Assignment:
Reproduce every entry exactly and leave its pictures out.

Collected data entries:
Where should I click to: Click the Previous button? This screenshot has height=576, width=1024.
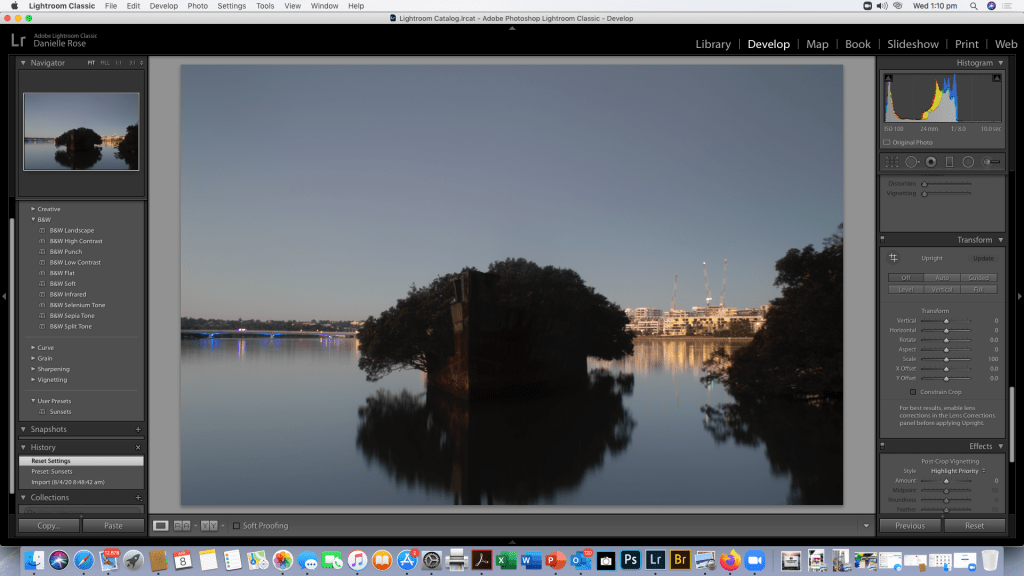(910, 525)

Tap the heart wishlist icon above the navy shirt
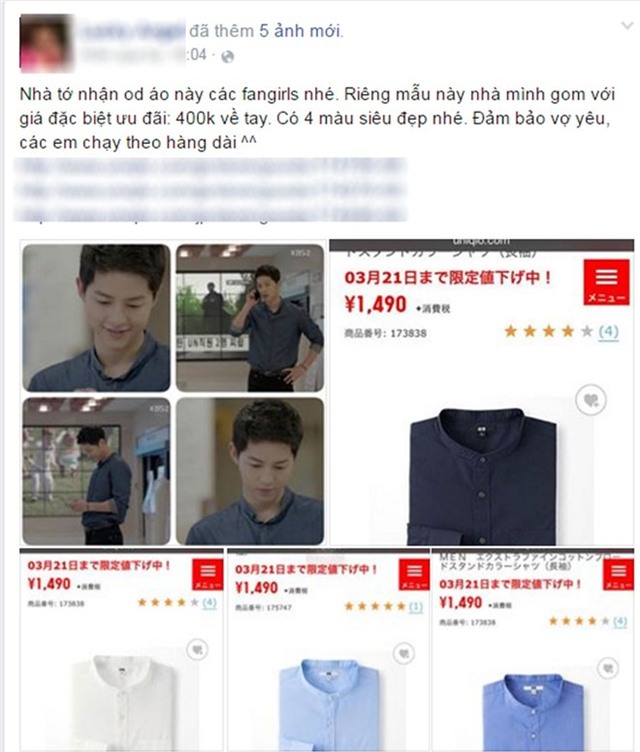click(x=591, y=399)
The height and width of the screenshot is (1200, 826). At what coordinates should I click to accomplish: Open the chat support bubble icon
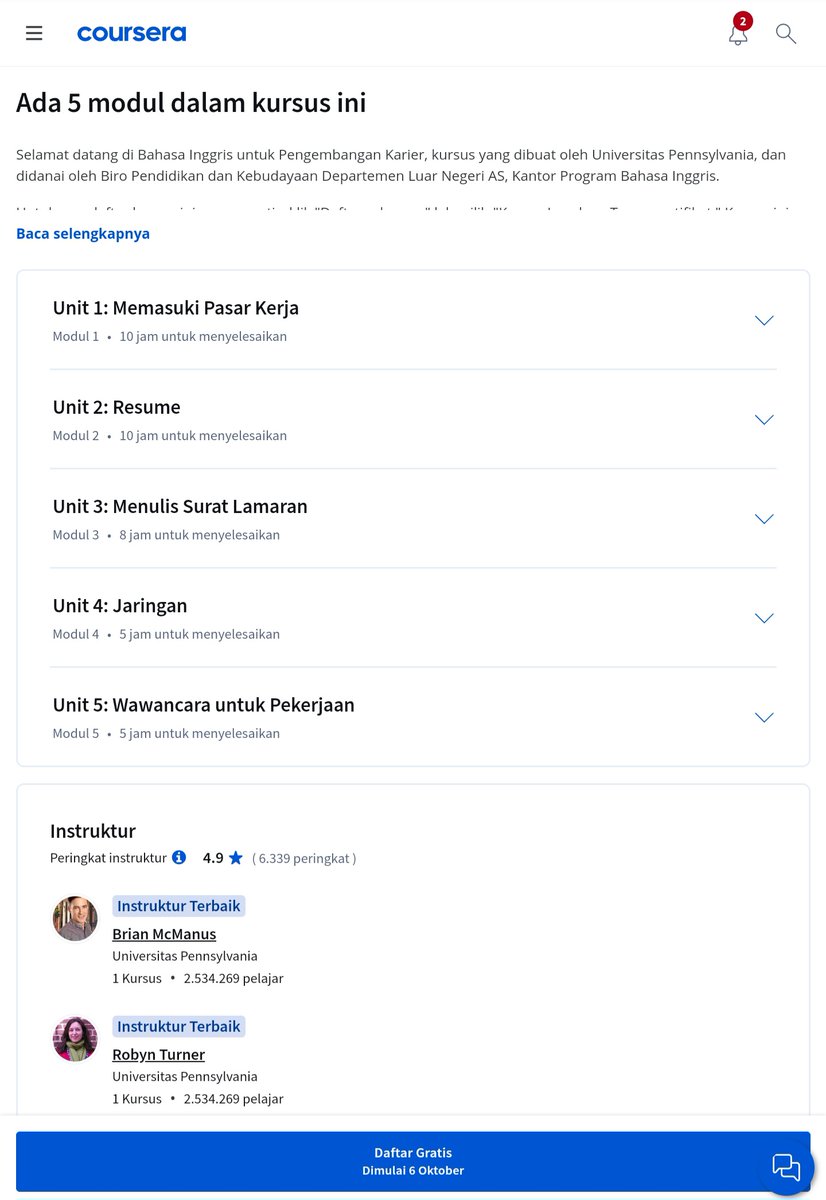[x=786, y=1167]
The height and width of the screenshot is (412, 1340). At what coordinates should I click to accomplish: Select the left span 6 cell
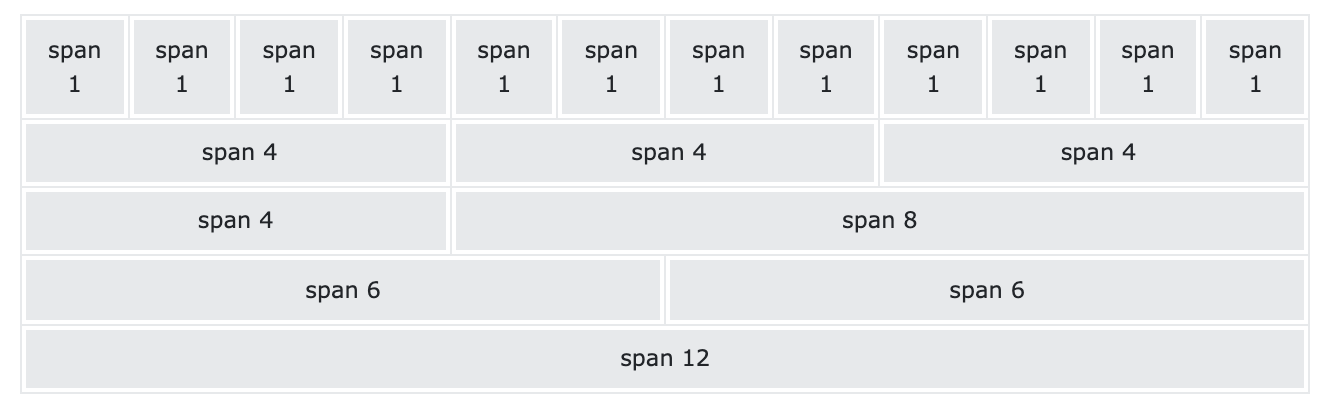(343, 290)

Expected answer:
Where should I click to: Click the Previous button? This screenshot has height=576, width=1024.
(910, 525)

Tap the heart wishlist icon above the navy shirt
click(x=591, y=399)
The height and width of the screenshot is (1200, 826). At what coordinates should I click to accomplish: Open the chat support bubble icon
[x=786, y=1167]
The height and width of the screenshot is (412, 1340). At what coordinates should I click to accomplish: Select the left span 6 cell
(343, 290)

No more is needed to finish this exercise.